L'Hôtellerie Restauration : Comment avez-vous perçu l'éviction de Denis Hennequin dont vous aviez pourtant salué l'arrivée ? Pensez-vous qu'il ait été une victime collatérale de la crise ?
Paul Dubrule : Bien que cela n'ait pas été l'élément essentiel, c'est en effet l'une des raisons. Denis Hennequin faisait, avec Yann Caillère, un travail remarquable pour le développement d'Accor, tout en étant très proche de ses troupes et des franchisés. Or, sa position l'obligeait à rendre constamment des comptes au conseil d'administration et aux actionnaires, qui lui demandaient des résultats immédiats. Ceux-ci n'étant pas au rendez-vous en raison de la crise, Denis Hennequin était mis sous pression, une pression excessive à mes yeux.
L'un des reproches fait à Denis Hennequin est de n'avoir pas pris à temps le virage de la distribution sur internet. Pensez-vous que cela remette en cause le modèle économique du groupe - 40 % d'hôtels managés, 40 % de franchisés, 20 % en filiale -, prolongement de la politique menée par ses prédécesseurs ?
Je n'ai jamais été convaincu du modèle économique de l'asset light souhaité par Accor. La première raison est que je ne le trouve pas tout à fait clair. En effet, l'idée de vendre les murs, et non la société d'exploitation, ne me paraissait pas évidente, surtout à partir du moment où les murs se vendaient à des prix très élevés. Cela a entraîné pour Accor une forte hausse des loyers, ce qui a ruiné les résultats d'exploitation.
La deuxième raison de mon désaccord réside dans le fait que la trésorerie ainsi récupérée sur la vente des murs devait servir soit au développement d'Accor soit à l'investissement dans la distribution.
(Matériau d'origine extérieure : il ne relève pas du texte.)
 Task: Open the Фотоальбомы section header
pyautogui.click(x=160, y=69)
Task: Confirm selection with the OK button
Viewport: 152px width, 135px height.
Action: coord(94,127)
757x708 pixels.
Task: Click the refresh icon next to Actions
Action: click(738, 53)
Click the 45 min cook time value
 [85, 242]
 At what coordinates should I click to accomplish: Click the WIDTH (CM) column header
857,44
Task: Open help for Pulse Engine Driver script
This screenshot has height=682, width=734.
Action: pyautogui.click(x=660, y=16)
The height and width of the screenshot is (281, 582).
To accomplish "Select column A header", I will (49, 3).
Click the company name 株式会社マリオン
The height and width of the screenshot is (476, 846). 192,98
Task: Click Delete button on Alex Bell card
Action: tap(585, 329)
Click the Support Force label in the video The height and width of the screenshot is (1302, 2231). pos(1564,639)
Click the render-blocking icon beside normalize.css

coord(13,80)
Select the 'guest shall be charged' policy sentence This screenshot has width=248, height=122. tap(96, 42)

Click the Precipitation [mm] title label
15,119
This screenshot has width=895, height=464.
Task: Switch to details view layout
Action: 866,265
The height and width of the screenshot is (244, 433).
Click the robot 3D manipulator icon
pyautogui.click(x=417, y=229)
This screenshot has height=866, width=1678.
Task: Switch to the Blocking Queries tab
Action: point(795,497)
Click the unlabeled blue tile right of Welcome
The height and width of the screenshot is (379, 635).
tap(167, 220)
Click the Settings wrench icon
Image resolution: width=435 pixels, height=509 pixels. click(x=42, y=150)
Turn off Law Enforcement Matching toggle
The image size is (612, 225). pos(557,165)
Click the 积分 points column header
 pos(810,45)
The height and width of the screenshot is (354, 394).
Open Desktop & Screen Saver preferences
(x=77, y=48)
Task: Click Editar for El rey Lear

En aucun cas, elle ne devait être redistribuée aux actionnaires sous la forme d'un dividende exceptionnel. Ce fut pourtant la volonté des fonds Colony Capital et Eurazeo, qui ont eu gain de cause étant donné qu'à eux deux, ils forment 21,42 % du capital et 31,08 % des droits de vote [au 31 décembre 2012, NDLR]. Quant au modèle économique 40/20/20, je pense que cette formule mériterait d'être modulée en fonction de la typologie des hôtels et de leur catégorie. En effet, garder 20 % d'actifs sur les gros porteurs et le haut de gamme n'a pas vraiment de sens. En revanche, dans l'économique, le quota devrait être plus important.
Comprenez-vous l'inquiétude des franchisés dans cette nouvelle gouvernance.
Les franchisés ont raison d'être vigilants. Heureusement, la nomination de Yann Caillère au poste de directeur général est une excellente chose car c'est un vrai pro. Il a toute ma confiance et il est tout à fait capable de mettre Accor sur de bons rails. J'espère que sa feuille de route va satisfaire les actionnaires.
Vous avez dû entendre parler de candidats pressentis à la tête d'Accor. Avez-vous une opinion ?
Je me garderais bien d'en avoir une. Vouloir nommer un président comme précédemment serait risqué. Je préférerais qu'il soit non exécutif, sinon il risquerait de se trouver en confit avec Yann Caillère, ce qui n'est pas souhaitable. Pour moi, Yann Caillère est le candidat parfait pour l'opérationnel, qui est à mon sens mal perçu encore par les actionnaires qui voudraient appliquer à Accor le modèle américain. Or, ce groupe est différent car il gère une multitude de PME et TPE, qui ont un lien quasi affectif avec lui. Nous devons conserver notre modèle et je sais que Yann Caillère l'approuve également.
Publié par Propos recueillis par X. S.